Anyone writing Perl scripts like this should not be trusted with any programming language.

Perl scripts are no less readable than bash scripts or Awk scripts. This is because so much of Perl was written to do the same work as bash, awk, sed, and the other related Unix text processing command line programs, but all under one roof.

Don't believe me? Take a look for yourself:

https://learn.perl.org/

http://blob.perl.org/books/impatient-perl/iperl.htm

Perl can also be hilariously unreadable: https://www.foo.be/docs/tpj/issues/vol4_3/tpj0403-0017.html
>> Perl can also be hilariously unreadable: https://www.foo.be/docs/tpj/issues/vol4_3/tpj0403-0017.html

Most programming languages can be obfuscated. That does not mean people write code in those programming languages like that:

C: https://www.ioccc.org/

Javascript: view-source:https://www.google.com/

The truth is that insulting Perl is considered stylish by some, so many people do despite knowing little to nothing about Perl and having never used it.

However, if you want Perl to be hilariously unreadable, why not write it in Latin:

https://metacpan.org/dist/Lingua-Romana-Perligata/view/lib/L...

Or Klingon:

https://metacpan.org/pod/Lingua::tlhInganHol::yIghun

There's a limited problem domain where it's unquestionably the best. Perl beats awk and bash at their own game on their home turf. That's the best way to put it. It's faster, has more shortcuts, less warts, more power, and more readability when well written, and while aged and not huge by modern standards, CPAN (like pypi or npm) is incredible for a hyper-powered awk and bash mash-up for those tasks at the edge of of that limited problem domain. It's installed almost everywhere, so almost always available.

That stuff is just awkward and painful in Python by comparison.

I don't write Perl code, but its CLI has been a very good way to replace sed with something decent. sed not supoorting Perl regex syntax, the most commonly kind of regex out there by large, is frankly disappointing. Even grep was able to put it together and add the -P switch. But sed is still stuck in the prehistoric syntax of ERE ("Extended Regular Expressions", as described in man pages) which e.g. instead of \d for a digit, use [[:digit:]], a syntax present in... zero? other tools or programming environments.
Better than BASH? Mostly. Better than Python, subjective as you would have to use them both yourself. I lean towards Perl as I like sigils to denote things. I have nothing against Python though. Both are typically installed as a default now. I have never used nodejs for sys admin work.
Perl is super-specialized at reporting (that's in fact the "r" in Perl). In particular there's a bunch of extremely useful implicitly defined variables that take their context from your place in a line-by-line loop through a text file.
Perl is a great language, but please listen to this old perl programmer's advice:

1. You can write totally unreadable perl. It is probably the single worst language in this regard most programmers will run into. Be careful to make your code readable.

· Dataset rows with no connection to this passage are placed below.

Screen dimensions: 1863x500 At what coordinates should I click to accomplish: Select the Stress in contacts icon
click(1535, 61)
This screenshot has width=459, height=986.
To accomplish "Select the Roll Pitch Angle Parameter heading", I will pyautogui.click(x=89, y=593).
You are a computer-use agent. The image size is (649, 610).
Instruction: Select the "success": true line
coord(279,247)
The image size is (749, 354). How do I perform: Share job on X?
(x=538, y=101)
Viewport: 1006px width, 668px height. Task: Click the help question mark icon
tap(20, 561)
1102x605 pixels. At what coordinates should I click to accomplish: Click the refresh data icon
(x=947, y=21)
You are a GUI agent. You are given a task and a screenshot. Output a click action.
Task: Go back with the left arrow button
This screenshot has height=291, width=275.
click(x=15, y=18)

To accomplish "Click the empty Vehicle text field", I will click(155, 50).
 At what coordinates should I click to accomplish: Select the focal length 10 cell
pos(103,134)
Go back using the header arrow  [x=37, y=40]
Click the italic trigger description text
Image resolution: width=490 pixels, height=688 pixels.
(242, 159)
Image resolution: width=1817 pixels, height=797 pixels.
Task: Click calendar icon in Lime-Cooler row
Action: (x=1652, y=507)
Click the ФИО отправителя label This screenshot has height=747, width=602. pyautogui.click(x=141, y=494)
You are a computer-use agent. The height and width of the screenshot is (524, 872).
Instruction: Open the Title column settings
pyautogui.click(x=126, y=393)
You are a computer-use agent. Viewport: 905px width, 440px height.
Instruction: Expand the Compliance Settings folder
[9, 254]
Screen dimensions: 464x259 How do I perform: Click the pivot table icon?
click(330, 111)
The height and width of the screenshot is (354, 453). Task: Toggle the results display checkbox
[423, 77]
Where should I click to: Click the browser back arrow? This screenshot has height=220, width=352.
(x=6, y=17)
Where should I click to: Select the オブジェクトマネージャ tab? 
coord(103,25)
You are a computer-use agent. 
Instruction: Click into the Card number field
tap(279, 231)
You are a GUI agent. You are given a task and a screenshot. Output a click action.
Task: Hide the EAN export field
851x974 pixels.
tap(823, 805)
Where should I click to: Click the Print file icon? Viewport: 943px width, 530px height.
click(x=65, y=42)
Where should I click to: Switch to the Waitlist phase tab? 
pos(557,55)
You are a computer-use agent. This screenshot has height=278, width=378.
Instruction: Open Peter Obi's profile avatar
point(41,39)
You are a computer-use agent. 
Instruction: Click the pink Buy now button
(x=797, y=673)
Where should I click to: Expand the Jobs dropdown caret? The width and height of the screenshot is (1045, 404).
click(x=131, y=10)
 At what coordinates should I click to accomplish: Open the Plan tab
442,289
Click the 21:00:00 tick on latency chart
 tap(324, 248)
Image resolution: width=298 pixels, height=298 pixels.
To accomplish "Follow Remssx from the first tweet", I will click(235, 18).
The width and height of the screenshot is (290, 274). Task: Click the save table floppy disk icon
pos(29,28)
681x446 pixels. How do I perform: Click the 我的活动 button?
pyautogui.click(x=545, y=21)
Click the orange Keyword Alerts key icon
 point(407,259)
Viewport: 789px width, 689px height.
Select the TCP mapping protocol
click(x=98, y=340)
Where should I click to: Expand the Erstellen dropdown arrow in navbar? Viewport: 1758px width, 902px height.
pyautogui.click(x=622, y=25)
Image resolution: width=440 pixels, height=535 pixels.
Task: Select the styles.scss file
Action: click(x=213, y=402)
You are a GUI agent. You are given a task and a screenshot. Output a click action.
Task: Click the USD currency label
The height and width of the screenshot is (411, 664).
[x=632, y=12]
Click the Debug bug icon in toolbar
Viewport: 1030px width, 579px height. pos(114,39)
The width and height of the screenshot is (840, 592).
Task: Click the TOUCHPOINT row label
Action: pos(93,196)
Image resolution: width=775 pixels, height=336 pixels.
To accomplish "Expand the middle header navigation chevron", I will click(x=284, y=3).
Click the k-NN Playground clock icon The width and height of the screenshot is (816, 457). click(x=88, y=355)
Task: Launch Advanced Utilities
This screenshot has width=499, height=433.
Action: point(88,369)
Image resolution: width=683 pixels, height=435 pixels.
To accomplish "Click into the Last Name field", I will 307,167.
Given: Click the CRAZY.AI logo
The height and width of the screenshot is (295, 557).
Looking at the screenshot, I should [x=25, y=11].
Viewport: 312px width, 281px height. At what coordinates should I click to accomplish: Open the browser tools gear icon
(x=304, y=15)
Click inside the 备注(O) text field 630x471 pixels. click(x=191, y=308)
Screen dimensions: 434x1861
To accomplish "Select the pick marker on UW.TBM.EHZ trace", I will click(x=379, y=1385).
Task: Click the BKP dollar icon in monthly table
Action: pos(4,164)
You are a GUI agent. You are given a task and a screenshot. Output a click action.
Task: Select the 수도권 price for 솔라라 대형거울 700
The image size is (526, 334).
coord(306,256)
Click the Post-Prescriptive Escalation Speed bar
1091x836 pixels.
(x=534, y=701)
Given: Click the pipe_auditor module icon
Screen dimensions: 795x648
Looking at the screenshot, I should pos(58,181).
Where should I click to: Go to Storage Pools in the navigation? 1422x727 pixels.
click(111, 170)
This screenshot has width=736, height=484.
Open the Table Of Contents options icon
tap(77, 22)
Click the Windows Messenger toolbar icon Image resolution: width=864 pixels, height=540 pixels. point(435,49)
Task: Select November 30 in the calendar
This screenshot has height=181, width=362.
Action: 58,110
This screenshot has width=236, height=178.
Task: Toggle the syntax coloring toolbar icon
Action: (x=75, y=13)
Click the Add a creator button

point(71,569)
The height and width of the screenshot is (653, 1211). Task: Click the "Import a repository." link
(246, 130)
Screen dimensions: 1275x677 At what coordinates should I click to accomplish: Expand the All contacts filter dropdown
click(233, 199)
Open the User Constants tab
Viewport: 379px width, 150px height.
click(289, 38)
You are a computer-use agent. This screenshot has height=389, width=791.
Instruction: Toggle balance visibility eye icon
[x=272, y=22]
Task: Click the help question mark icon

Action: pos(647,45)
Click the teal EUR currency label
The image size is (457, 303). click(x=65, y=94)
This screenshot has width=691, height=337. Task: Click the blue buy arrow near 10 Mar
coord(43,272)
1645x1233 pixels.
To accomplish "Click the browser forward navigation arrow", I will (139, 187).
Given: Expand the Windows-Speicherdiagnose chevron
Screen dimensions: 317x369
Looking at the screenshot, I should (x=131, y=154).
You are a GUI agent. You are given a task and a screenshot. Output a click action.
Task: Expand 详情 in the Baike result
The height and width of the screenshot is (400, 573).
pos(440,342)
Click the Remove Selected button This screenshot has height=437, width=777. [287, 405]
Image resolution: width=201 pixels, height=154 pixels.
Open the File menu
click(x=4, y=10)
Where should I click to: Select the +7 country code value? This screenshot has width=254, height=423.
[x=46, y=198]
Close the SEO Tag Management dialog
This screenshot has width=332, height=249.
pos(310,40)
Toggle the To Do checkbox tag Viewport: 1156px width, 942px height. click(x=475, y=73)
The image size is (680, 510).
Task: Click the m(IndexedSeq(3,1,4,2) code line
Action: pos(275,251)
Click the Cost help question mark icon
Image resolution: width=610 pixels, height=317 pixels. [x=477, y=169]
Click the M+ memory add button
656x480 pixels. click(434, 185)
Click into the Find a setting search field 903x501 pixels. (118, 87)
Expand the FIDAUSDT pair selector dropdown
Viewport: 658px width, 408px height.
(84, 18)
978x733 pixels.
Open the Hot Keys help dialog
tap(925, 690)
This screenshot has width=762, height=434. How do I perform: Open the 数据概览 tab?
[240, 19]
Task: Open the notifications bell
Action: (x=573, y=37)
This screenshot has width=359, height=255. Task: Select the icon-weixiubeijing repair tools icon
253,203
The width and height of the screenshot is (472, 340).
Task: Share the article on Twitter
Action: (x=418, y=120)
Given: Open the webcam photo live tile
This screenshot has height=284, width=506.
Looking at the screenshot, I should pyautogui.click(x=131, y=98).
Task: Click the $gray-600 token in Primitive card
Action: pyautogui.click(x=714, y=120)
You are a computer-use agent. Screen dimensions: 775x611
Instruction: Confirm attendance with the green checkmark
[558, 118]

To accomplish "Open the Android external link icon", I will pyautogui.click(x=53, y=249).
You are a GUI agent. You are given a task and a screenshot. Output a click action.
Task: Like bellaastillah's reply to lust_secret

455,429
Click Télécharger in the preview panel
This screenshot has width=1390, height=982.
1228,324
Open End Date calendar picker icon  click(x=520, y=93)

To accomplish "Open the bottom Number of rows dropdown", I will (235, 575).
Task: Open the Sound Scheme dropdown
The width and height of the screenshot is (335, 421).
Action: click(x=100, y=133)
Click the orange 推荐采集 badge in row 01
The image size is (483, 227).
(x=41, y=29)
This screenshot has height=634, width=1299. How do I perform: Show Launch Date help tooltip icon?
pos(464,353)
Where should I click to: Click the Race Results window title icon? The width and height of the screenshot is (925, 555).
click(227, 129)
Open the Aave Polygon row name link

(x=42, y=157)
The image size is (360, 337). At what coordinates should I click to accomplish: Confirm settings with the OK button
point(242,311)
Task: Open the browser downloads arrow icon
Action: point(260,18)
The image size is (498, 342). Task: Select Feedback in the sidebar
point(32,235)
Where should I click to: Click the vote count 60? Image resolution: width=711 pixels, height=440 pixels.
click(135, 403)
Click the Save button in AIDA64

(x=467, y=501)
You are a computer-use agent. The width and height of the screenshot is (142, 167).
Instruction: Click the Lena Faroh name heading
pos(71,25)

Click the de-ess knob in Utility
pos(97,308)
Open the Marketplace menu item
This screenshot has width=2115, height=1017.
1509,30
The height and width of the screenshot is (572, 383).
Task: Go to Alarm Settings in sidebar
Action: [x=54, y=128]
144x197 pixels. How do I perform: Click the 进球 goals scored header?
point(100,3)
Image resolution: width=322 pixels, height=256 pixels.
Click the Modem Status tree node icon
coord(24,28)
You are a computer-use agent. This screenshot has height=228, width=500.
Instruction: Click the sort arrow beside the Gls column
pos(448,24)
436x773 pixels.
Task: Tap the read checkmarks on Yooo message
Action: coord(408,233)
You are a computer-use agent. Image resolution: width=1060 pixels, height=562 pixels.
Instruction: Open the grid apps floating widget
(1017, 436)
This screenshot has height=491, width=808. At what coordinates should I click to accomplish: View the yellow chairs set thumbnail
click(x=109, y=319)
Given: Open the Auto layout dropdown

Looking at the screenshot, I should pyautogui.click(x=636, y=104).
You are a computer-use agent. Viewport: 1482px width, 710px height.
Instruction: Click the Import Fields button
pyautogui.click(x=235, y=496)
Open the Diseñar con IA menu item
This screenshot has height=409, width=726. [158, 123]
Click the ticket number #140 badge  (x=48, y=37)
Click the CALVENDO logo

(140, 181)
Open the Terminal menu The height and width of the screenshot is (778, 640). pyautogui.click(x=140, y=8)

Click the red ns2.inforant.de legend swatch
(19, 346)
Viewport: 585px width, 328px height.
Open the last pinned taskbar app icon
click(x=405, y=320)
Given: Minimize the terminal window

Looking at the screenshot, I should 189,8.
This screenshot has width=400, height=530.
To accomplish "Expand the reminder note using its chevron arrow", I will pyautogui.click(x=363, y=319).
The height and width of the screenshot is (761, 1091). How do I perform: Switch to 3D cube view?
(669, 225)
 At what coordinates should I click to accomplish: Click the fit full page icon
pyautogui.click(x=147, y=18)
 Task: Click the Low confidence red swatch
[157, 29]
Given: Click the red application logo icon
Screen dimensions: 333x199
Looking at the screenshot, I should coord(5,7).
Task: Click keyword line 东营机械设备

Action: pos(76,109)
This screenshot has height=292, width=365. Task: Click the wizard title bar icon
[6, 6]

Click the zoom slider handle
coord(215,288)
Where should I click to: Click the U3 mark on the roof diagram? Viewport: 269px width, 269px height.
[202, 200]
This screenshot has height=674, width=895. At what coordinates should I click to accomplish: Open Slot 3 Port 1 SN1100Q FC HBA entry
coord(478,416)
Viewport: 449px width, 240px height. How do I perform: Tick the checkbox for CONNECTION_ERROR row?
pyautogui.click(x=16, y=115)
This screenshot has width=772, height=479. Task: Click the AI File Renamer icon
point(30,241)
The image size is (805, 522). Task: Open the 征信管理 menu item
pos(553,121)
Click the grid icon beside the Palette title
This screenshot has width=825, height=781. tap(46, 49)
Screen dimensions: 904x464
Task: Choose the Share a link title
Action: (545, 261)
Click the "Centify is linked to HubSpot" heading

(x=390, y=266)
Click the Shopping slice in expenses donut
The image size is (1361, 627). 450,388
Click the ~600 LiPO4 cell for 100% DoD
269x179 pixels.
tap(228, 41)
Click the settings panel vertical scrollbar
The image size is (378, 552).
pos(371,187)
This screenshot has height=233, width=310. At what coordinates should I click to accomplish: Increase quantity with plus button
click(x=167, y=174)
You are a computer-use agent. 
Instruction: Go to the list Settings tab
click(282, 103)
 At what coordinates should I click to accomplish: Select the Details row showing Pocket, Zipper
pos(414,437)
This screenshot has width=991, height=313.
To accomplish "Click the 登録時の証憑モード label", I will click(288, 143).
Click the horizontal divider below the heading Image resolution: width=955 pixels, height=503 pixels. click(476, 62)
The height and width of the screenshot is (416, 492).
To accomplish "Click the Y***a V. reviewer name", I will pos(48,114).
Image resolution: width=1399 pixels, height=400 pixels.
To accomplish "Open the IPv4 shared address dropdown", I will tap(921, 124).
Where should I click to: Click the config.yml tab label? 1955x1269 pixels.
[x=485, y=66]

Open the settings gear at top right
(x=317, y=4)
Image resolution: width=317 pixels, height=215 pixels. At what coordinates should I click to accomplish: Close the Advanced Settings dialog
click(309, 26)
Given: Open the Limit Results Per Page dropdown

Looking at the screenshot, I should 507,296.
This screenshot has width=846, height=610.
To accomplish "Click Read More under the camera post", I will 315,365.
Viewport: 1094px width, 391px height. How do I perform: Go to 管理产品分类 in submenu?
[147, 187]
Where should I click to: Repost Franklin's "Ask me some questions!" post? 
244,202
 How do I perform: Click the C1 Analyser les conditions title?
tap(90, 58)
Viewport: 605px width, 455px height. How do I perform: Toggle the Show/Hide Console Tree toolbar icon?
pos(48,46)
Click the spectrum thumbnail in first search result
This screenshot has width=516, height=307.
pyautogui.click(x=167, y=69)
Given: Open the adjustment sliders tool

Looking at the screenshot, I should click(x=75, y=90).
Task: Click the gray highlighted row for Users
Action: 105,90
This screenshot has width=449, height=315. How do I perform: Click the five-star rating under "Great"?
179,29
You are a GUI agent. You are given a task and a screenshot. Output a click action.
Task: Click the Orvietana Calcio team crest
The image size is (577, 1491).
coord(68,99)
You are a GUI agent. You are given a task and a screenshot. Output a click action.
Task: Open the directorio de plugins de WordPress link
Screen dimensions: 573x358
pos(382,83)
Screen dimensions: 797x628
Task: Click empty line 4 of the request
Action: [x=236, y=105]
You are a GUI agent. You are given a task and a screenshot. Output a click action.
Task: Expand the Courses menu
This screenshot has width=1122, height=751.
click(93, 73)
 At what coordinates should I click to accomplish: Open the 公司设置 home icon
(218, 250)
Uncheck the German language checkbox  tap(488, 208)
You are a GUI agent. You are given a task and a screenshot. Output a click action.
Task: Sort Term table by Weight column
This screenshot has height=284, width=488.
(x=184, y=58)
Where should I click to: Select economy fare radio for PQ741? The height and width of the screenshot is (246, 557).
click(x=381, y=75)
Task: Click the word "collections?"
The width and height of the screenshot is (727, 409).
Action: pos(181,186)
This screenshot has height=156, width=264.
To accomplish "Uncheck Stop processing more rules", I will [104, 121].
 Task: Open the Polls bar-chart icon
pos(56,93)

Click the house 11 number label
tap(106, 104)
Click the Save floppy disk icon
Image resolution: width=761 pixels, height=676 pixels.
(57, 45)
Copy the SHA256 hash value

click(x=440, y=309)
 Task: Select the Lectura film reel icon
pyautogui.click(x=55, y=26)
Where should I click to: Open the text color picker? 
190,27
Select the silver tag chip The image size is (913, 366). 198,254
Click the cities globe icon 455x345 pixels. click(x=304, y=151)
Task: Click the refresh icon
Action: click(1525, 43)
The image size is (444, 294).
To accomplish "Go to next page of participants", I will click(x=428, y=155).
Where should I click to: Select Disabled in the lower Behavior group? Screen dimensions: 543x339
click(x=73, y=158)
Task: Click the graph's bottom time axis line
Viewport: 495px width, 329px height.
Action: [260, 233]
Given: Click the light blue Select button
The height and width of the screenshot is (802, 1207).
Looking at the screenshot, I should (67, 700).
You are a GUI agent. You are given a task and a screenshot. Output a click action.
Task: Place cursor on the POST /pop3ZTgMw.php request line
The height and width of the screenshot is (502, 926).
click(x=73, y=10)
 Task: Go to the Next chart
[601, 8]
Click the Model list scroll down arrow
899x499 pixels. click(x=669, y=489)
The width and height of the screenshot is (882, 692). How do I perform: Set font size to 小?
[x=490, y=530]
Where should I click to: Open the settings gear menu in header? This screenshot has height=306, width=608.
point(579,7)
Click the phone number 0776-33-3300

2. Keep your amount of perl small. 200-300 lines is a good bit of it.

So for quick bang it out scripts that want to parse text etc... perl is great. For writing a major application, not so much.

One other advantage is that Perl will be found in the base install of almost any unix-like system. Python, nodejs, even bash may not.
When discussing such languages, I would like to point out that Raku is also an option.
I have found a handful of unconventional applications for awk -- I once needed a tiny pcm pulsewave generator, and awk was surprisingly decent for the job [1].

Aside from that I've mostly been using it for quick statistics [2], but it quickly moves into perl territory...

1: https://github.com/9001/asm/blob/hovudstraum/etc/bin/beeps#L...

2: https://ocv.me/doc/unix/oneliners/#965bfcb8

It's a language for creating quick alternative views from line- and column-oriented text streams. That means, take the output of another tool and represent it in a different way.
I use awk mostly for one-liners and resort to Python when I need more than a few lines of code.